▶ [WHAT TO PRODUCE]:
Answer these questions about the Unicode support message:
(a) According to the message, what does Java's 'char' type represent?
(b) Which two characters does the message say are left as is under NFC?
(c) In the summary, what range of values is given for a code position?

## BEGIN SELECTED EXCERPT

Unicode support

Kent Karlsson kentk@md.chalmers.se
Tue, 9 Oct 2001 11:58:06 +0200


Just to clear up any misunderstanding:

----- Original Message -----
From: "Ashley Yakeley" <ashley@semantic.org>
To: "Haskell List" <haskell@haskell.org>
Sent: Monday, October 01, 2001 12:36 AM
Subject: Re: Unicode support


> At 2001-09-30 07:29, Marcin 'Qrczak' Kowalczyk wrote:
>
> >Some time ago the Unicode Consortium slowly began switching to the
> >point of view that abstract characters are denoted by numbers in the
> >range U+0000..10FFFF.
>
> It's worth mentioning that these are 'codepoints', not 'characters'.

Yes, but characters are allocated to code points (or rather code positions).

> Sometimes a character will be made up of two codepoints, for instance an
> 'a' with a dot above is a single character that can be made from the
> codepoints LATIN SMALL LETTER A and COMBINING DOT ABOVE.

Well, those ARE characters, which together form a GRAPHEME (which is
what Joe User would consider to be a character). Those two happen to
'combine' in NFC to LATIN SMALL LETTER A WITH DOT ABOVE.
But that is just that example. LATIN SMALL LETTER R and COMBINING
SHORT STROKE OVERLAY (yes, this is used in some places, but will never get
a precomposed character) are left as is also for NFC. Both of these examples,
for either normal form, MAY each be handled by one (ligature, if you like) glyph or
by two (overlaid) glyphs by a font.

Further, some code points are permanently reserved for UTF-16 "surrogates",
some are permanently reserved as non-characters(!), some are for
private use (which can be used for things not yet formally encoded,
or things that never will be encoded) and quite a lot are reserved for
future standardisation.

The 8, 16, or 32-bit units in the encoding forms are called 'code units'.
E.g. Java's 'char' type is for UTF-16 code units, not characters!
Though a single UTF-16 code unit can represent a character in the BMP
(if that code position has a character allocated to it). In many cases, but
definitely not all, a single character, in its string context, is a grapheme too.

In summary:

    code position (=code point): a value between 0000 and 10FFFF.

    code unit: a fixed bit-width value used in one of the encoding forms
        (often called "char" in programming languages).

    character: hard to give a proper definition (the 10646 one does not
        say anything), but in brief roughly "a thing deemed worthy of being
        added to the repertiore of 10646".

    grapheme: a sequence of one or more characters that naïve users
        think of as a character (may be language dependent).

    glyph: a piece of graphic that may image part of, a whole, or several
        characters in context.  It is highly font dependent how the exact mapping
        from characters to positioned glyphs is done.  (The partioning into
        subglyphs, if done, need not be tied to Unicode decomposition.)
        For most scripts, including Latin, this mapping is rather complex
        (and is yet to be implemented in full).

> Perhaps this
> makes the UTF-16 'surrogate' problem a bit less serious, since there
> never was a one-to-one correspondence between any kind of n-bit unit and
> displayed characters.

With that I agree.

        Kind regards
        /kent k


>
> --
> Ashley Yakeley, Seattle WA

## END SELECTED EXCERPT
## BEGIN DATA LINES

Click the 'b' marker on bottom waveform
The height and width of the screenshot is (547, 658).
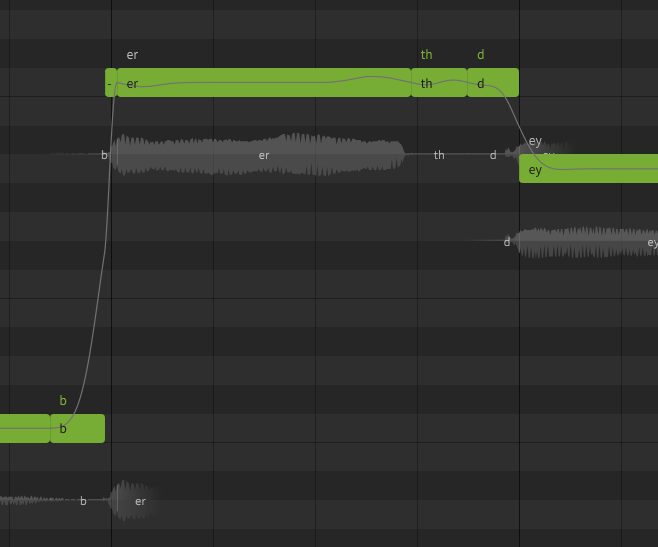tap(83, 501)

## END DATA LINES

▶ [ANSWER TO THE EXERCISE]:
(a) UTF-16 code units, not characters.
(b) LATIN SMALL LETTER R and COMBINING SHORT STROKE OVERLAY.
(c) A value between 0000 and 10FFFF.